This isn't shtick in advance of Monday's annual observance of Martin Luther King, Jr. Day. It's about the Dallas Cowboys' locker room chemistry out at Valley Ranch.
Ray Sherman was a respected voice and, at times, yes, a coddling sounding board among the team's black players. Now that he's gone, new head coach Jason Garrett's replacement selection is, I believe, extremely important.
I've been told that receiver Dez Bryant nodded off in meetings more than a few times this season and that he never learned the entire playbook, only to be pardoned by Sherman. The receivers coach, who will not be back next season after his contract expired last week, was once a buffer between Terrell Owens and trouble and he created a weekly Thursday bitch session called "Keep It Real" for receivers to vent their frustrations.
I can tell you from talking to players that there was somewhat of a divide on Garrett along racial lines.

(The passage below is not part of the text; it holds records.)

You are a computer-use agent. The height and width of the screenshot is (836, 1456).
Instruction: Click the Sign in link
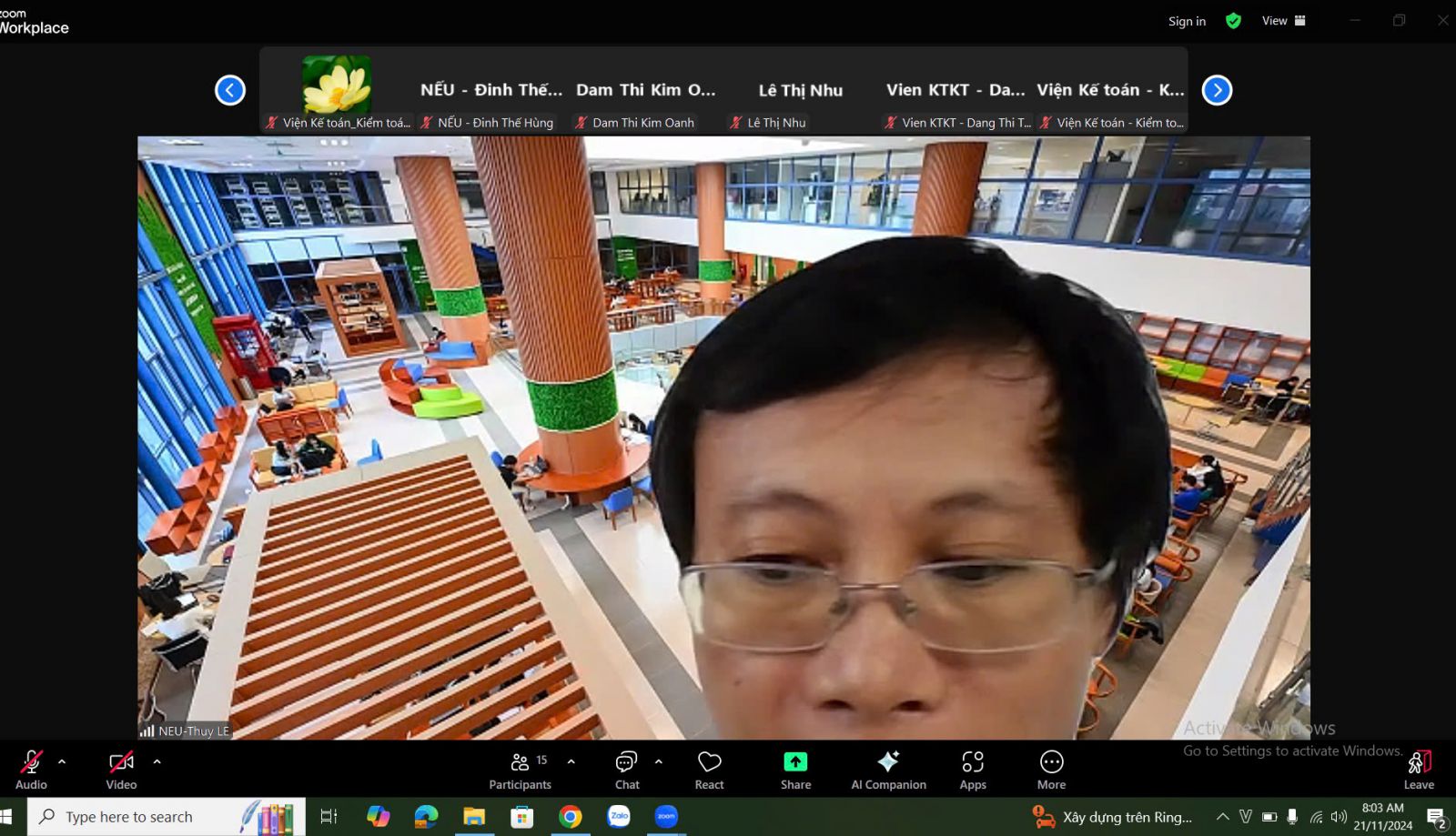point(1187,21)
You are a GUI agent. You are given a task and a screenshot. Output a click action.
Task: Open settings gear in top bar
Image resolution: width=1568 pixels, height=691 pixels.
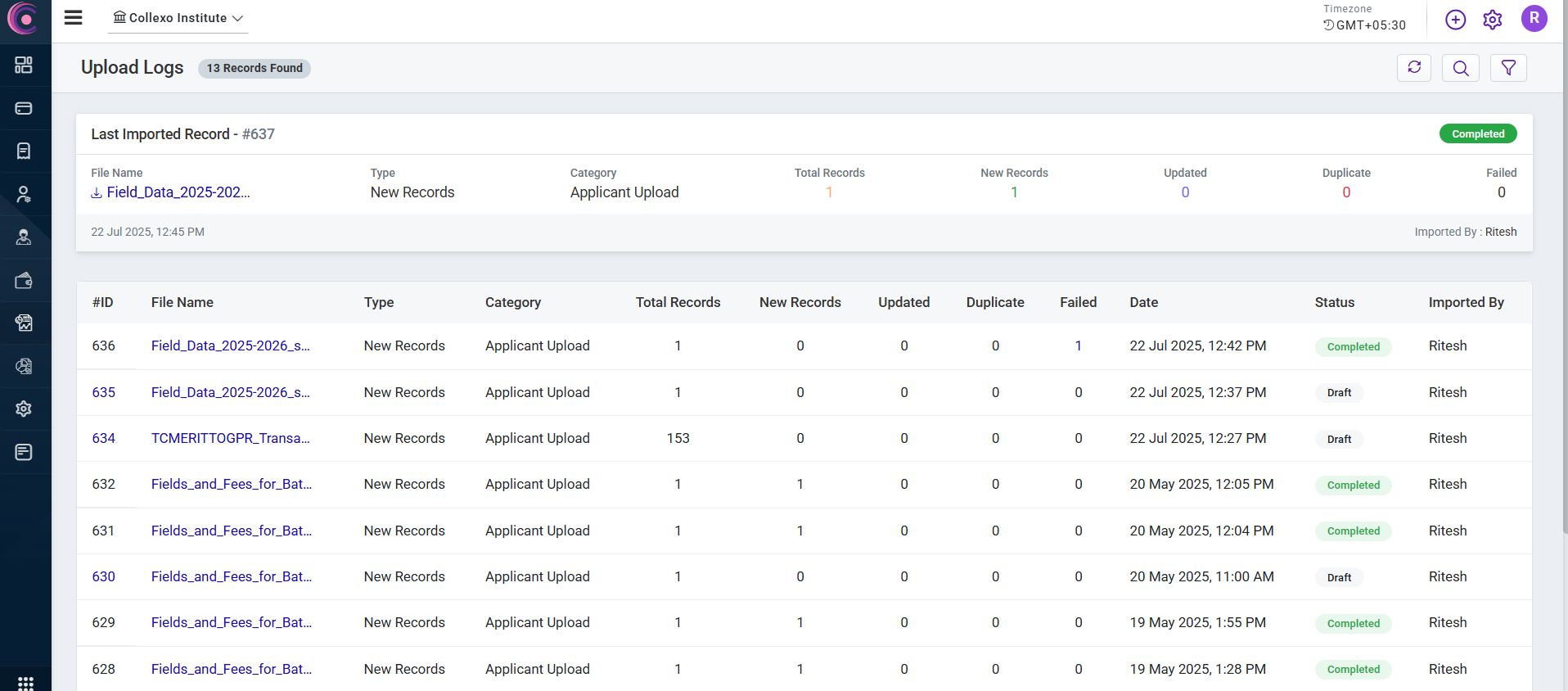click(1492, 20)
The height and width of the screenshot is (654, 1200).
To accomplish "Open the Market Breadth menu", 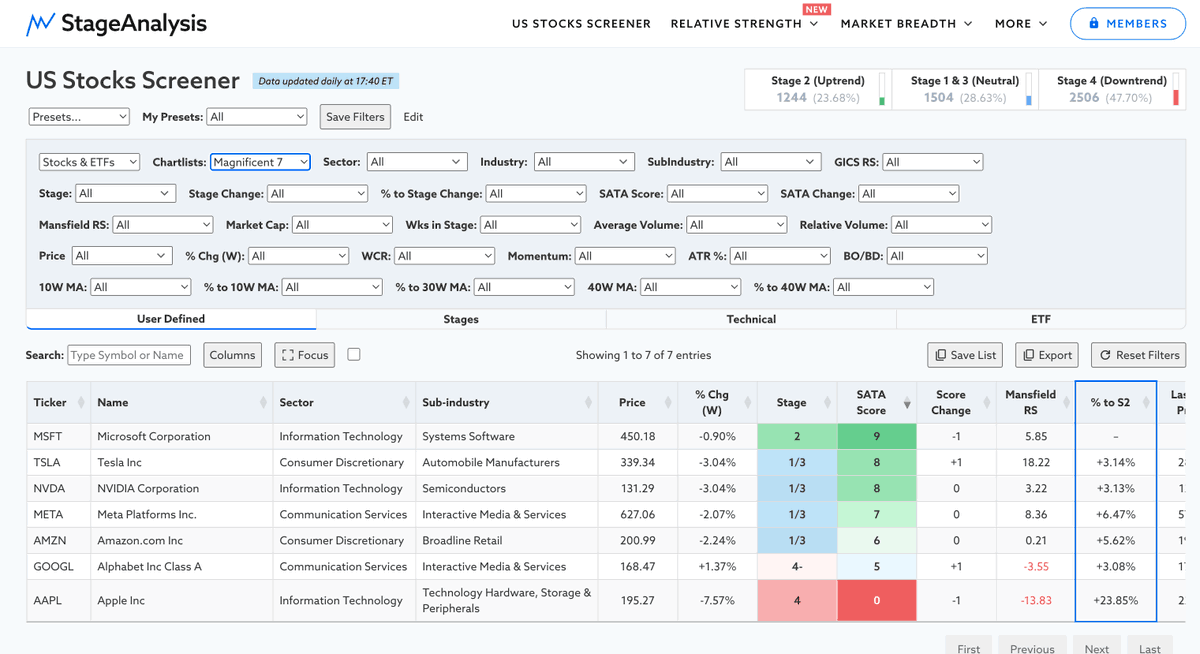I will tap(906, 23).
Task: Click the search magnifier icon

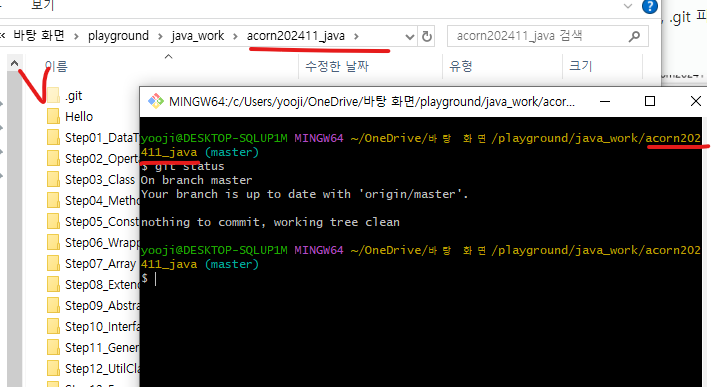Action: coord(634,36)
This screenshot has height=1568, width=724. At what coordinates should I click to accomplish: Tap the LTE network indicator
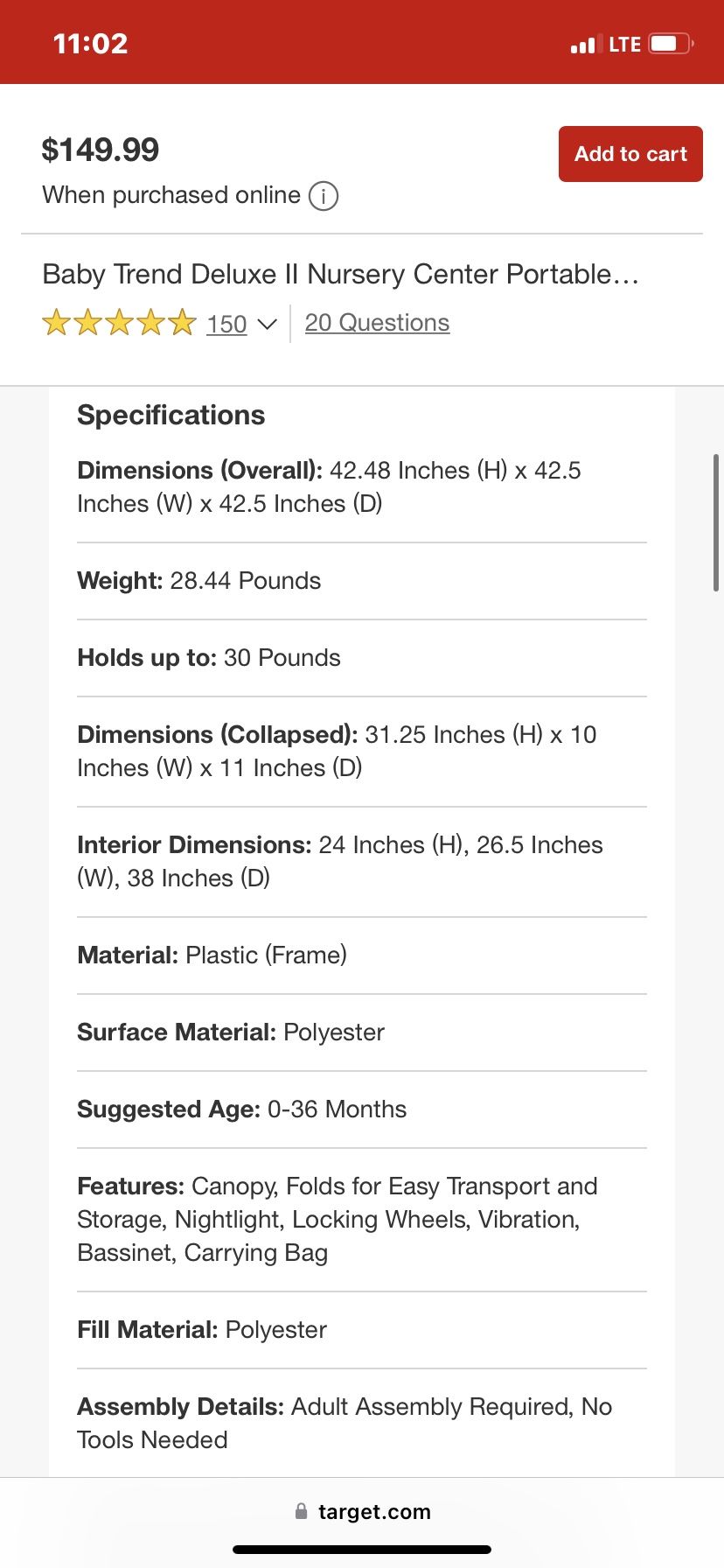[x=625, y=45]
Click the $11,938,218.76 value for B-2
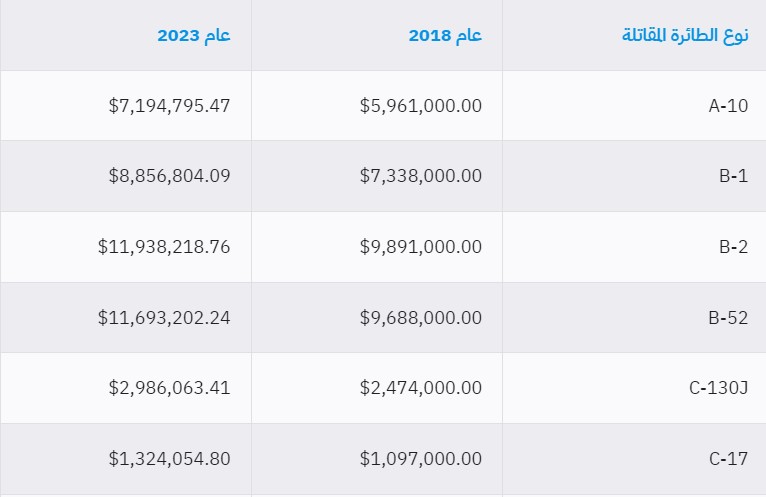Screen dimensions: 766x497 tap(165, 247)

While Wade Phillips and his doting granddad approach were almost universally embraced, Garrett and his immediate injection of discipline and accountability -- not to mention full-pads practices -- rubbed some players the wrong way.
There were four assistant coaches with expiring contracts this off-season: Sherman, tight ends coach John Garrett, kicking coach Chris Boniol and quarterbacks coach Wade Wilson. While John Garrett is interviewing for the offensive coordinator job with the Miami Dolphins and Wilson and Boniol are expected to be retained by Jason Garrett, the Sherman vacancy needs to be handled correctly.
You cannot downplay the importance of team chemistry and locker-room harmony.
For now Skip Peete (running backs) and Brett Maxie (safeties) are on Garrett's staff as the lone black assistants. There needs to be a strong third voice.
The Cowboys will soon hire a new defensive coordinator and new receivers coach. Watch these moves carefully. I know the players will be.